This Black Hole Keeps Its Own White Dwarf ‘Pet’

The most compact star-black hole binary has been discovered, but the star seems to be perfectly happy whirling around the massive singularity twice an hour.

Credits: X-ray: NASA/CXC/University of Alberta/A.Bahramian et al.; Illustration: NASA/CXC/M.Weiss

A star in the globular cluster of 47 Tucanae is living on the edge of oblivion.

Located near a stellar-mass black hole at only 2.5 times the Earth-moon distance, the white dwarf appears to be in a stable orbit, but it’s still paying the price for being so intimate with its gravitational master. As observed by NASA’s Chandra X-ray Observatory and NuSTAR space telescope, plus the Australia Telescope Compact Array, gas is being pulled from the white dwarf, which then spirals into the black hole’s super-heated accretion disk.

47 Tucanae is located in our galaxy, around 14,800 light-years from Earth.

Eventually, the white dwarf will become so depleted of plasma that it will turn into some kind of exotic planetary-mass body or it will simply evaporate away. But one thing does appear certain, the white dwarf will remain in orbit and isn’t likely to get swallowed by the black hole whole any time soon.

“This white dwarf is so close to the black hole that material is being pulled away from the star and dumped onto a disk of matter around the black hole before falling in,” said Arash Bahramian, of the University of Alberta (Canada) and Michigan State University. “Luckily for this star, we don’t think it will follow this path into oblivion, but instead will stay in orbit.” Bahramian is the lead author of the study to be published in the journal Monthly Notices of the Royal Astronomical Society.

It was long thought that globular clusters were bad locations to find black holes, but the 2015 discovery of the binary system — called “X9” — generating quantities of radio waves inside 47 Tucanae piqued astronomers’ interest. Follow-up studies revealed fluctuating X-ray emissions with a period of around 28 minutes — the approximate orbital period of the white dwarf around the black hole.

So, how did the white dwarf become the pet of this black hole?

The leading theory is that the black hole collided with an old red giant star. In this scenario, the black hole would have quickly ripped away the bloated star’s outer layers, leaving a tiny stellar remnant — a white dwarf — in its wake. The white dwarf then became the black hole’s gravitational captive, forever trapped in its gravitational grasp.

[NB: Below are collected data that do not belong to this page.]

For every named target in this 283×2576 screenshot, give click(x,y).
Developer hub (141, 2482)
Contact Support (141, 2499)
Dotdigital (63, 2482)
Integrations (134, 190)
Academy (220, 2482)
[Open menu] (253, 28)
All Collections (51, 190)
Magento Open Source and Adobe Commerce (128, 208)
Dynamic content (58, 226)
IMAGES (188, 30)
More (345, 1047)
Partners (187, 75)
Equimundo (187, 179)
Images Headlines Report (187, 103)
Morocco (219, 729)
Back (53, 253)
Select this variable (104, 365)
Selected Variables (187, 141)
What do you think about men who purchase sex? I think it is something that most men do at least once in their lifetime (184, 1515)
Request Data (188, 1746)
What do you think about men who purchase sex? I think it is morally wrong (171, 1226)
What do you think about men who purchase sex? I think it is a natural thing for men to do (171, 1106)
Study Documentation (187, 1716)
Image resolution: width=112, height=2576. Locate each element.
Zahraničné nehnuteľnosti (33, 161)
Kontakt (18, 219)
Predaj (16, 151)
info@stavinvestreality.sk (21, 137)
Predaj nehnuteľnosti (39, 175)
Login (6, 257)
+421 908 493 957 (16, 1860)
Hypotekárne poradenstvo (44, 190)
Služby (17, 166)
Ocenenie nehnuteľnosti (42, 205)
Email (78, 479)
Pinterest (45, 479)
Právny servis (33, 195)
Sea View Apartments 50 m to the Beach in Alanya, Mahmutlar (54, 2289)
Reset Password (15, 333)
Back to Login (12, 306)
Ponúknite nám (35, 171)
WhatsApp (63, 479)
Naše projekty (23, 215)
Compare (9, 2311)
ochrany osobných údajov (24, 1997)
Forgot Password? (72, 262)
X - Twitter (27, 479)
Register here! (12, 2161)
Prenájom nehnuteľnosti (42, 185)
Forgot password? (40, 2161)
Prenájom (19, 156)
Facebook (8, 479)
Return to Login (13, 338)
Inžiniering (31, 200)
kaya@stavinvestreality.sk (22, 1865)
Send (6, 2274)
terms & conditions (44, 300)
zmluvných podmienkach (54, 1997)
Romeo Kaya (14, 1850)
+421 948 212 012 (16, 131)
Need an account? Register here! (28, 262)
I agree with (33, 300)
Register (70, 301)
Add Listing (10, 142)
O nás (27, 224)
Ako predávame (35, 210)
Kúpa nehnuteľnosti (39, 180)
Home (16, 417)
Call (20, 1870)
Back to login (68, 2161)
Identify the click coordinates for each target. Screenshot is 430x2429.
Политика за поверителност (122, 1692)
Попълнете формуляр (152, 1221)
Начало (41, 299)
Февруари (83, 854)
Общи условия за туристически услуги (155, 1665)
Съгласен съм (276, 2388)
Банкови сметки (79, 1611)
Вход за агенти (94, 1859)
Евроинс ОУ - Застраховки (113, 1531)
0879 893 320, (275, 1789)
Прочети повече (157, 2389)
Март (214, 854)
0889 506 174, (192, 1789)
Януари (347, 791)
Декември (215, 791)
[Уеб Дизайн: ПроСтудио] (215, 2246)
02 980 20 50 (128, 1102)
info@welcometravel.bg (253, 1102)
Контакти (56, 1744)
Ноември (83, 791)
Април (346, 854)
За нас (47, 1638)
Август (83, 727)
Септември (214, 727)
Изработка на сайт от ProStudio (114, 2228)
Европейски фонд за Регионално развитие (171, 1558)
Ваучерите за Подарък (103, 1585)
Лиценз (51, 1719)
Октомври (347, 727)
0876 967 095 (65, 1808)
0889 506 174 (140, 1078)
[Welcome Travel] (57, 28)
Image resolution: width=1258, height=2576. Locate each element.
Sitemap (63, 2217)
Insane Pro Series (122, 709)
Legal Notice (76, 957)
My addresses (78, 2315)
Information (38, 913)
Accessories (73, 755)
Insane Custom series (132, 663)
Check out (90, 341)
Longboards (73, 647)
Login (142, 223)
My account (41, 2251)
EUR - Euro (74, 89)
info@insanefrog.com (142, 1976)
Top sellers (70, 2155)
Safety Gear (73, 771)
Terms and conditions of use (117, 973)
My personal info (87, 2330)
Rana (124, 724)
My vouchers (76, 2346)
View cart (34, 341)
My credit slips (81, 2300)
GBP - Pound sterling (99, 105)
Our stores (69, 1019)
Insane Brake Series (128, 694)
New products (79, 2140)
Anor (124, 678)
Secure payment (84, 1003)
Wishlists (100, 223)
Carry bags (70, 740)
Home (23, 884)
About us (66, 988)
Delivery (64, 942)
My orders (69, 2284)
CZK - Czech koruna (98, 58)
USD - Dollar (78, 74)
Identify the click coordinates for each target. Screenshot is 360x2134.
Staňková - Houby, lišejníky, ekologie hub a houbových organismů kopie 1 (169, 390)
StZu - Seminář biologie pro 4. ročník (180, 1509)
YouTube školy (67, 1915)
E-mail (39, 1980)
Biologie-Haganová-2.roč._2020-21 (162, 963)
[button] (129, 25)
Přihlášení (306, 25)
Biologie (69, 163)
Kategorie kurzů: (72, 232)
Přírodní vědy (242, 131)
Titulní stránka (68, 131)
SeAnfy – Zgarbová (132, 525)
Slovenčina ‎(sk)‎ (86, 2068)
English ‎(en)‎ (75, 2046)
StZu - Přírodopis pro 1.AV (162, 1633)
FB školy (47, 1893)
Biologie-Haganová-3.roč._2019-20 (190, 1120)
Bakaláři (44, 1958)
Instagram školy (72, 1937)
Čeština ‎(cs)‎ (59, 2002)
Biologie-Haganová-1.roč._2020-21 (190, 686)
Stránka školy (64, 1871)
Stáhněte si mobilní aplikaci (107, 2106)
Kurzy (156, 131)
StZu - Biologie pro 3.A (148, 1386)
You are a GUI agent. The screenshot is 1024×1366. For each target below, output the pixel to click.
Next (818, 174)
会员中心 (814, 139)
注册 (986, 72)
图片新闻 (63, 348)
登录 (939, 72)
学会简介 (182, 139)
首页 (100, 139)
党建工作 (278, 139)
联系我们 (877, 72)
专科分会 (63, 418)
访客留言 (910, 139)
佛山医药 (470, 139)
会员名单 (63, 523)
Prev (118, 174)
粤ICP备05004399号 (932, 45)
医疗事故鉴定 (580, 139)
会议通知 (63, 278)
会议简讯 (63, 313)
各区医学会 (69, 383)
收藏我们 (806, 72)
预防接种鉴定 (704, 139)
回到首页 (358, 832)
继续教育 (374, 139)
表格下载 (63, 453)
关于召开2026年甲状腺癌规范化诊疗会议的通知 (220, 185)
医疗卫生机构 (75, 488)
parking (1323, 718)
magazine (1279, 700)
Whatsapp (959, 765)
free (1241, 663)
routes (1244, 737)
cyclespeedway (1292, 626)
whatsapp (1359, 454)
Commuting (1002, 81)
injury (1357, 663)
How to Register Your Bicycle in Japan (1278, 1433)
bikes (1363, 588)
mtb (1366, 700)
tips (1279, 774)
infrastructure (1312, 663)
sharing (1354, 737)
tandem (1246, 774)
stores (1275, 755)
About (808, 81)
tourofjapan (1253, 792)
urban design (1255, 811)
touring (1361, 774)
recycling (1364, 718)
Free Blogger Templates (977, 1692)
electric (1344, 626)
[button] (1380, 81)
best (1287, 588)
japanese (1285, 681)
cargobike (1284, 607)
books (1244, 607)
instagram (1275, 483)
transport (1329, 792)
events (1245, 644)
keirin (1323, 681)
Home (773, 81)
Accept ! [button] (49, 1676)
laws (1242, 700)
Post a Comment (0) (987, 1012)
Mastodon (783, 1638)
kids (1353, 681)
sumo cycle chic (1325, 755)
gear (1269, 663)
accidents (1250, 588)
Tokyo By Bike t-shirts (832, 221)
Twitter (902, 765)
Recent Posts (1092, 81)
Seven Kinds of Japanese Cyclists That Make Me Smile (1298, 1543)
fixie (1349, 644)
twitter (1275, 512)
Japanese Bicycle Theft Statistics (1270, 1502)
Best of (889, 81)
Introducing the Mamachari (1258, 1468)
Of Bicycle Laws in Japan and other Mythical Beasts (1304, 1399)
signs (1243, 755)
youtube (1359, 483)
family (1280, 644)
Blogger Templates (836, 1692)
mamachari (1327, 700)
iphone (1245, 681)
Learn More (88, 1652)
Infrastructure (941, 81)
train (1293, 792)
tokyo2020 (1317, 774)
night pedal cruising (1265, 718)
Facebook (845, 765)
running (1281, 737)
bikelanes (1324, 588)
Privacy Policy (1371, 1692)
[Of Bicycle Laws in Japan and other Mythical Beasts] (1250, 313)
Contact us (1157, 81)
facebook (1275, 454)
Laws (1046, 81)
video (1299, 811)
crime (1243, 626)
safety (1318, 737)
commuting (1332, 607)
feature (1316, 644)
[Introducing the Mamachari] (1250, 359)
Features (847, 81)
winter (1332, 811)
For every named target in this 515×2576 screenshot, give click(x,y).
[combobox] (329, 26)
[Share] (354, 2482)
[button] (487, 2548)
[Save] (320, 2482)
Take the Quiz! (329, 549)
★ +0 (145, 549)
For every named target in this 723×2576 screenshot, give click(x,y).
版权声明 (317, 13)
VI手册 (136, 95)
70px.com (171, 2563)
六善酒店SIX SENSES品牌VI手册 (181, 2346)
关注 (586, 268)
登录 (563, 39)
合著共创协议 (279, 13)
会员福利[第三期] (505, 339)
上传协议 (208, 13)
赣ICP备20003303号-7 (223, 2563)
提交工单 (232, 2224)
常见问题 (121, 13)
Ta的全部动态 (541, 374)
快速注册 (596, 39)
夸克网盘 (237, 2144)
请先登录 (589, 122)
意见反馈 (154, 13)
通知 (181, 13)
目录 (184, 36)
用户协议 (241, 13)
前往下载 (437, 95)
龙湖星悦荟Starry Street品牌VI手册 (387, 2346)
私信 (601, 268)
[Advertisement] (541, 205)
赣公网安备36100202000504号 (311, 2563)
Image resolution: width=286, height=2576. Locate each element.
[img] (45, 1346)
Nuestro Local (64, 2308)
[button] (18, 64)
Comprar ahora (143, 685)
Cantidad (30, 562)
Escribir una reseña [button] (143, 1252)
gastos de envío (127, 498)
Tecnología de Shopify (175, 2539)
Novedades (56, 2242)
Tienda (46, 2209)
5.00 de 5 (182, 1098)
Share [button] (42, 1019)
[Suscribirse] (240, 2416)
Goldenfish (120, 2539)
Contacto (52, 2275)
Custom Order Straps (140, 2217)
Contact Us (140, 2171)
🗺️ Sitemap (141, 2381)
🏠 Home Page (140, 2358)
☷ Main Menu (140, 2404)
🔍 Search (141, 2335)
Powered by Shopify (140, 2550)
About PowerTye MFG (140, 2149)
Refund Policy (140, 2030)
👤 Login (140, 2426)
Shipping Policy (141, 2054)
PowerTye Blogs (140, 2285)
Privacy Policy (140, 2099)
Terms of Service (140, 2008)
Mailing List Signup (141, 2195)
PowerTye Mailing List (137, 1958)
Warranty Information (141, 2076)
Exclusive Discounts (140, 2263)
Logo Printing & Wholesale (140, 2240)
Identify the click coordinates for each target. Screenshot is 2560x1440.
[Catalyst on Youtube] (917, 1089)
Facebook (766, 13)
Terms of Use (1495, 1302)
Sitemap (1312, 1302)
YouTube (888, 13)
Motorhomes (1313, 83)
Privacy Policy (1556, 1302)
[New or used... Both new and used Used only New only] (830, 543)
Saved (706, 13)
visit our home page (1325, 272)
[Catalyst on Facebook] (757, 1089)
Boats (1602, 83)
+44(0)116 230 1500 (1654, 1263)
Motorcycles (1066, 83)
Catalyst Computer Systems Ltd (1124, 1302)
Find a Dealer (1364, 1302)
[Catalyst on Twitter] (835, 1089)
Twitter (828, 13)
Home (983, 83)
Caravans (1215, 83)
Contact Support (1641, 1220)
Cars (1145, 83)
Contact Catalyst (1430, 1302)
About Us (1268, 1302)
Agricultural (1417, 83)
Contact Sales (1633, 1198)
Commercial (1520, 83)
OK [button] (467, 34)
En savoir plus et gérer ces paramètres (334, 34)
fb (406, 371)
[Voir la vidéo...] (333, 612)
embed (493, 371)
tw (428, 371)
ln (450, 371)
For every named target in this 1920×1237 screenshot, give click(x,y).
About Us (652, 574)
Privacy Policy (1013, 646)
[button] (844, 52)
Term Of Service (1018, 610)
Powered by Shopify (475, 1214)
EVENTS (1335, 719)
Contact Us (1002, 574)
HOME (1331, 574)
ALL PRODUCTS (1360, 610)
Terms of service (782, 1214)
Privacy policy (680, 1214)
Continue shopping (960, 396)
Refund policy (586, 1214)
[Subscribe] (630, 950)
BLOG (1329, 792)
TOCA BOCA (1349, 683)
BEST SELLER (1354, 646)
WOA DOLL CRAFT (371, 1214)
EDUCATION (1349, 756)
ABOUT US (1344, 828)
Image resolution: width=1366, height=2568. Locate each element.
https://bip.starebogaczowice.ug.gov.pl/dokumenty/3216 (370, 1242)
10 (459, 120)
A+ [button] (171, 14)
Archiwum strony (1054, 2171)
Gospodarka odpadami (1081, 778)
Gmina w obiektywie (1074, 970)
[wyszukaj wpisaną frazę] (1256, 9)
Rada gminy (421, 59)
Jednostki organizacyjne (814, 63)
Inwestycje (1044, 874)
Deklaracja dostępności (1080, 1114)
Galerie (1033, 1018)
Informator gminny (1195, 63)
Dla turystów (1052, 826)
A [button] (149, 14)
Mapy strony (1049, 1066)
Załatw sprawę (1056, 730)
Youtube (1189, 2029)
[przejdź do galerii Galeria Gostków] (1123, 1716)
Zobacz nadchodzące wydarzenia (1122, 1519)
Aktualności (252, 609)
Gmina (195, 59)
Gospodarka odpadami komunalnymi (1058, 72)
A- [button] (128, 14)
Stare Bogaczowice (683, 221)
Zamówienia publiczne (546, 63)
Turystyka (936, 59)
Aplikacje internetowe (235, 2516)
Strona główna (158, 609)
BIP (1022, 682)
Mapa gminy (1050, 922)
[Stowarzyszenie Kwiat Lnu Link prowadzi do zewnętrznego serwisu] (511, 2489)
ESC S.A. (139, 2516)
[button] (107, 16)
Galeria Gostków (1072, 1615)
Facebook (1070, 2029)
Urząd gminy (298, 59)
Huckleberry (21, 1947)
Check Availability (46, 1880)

Its orbit would have become more and more compact as the system generated gravitational waves (i.e. ripples in space-time), radiating orbital energy away, shrinking its orbital distance to the configuration that it is in today.

It is now hoped that more binary systems of this kind will be found, perhaps revealing that globular clusters are in fact very good places to find black holes enslaving other stars.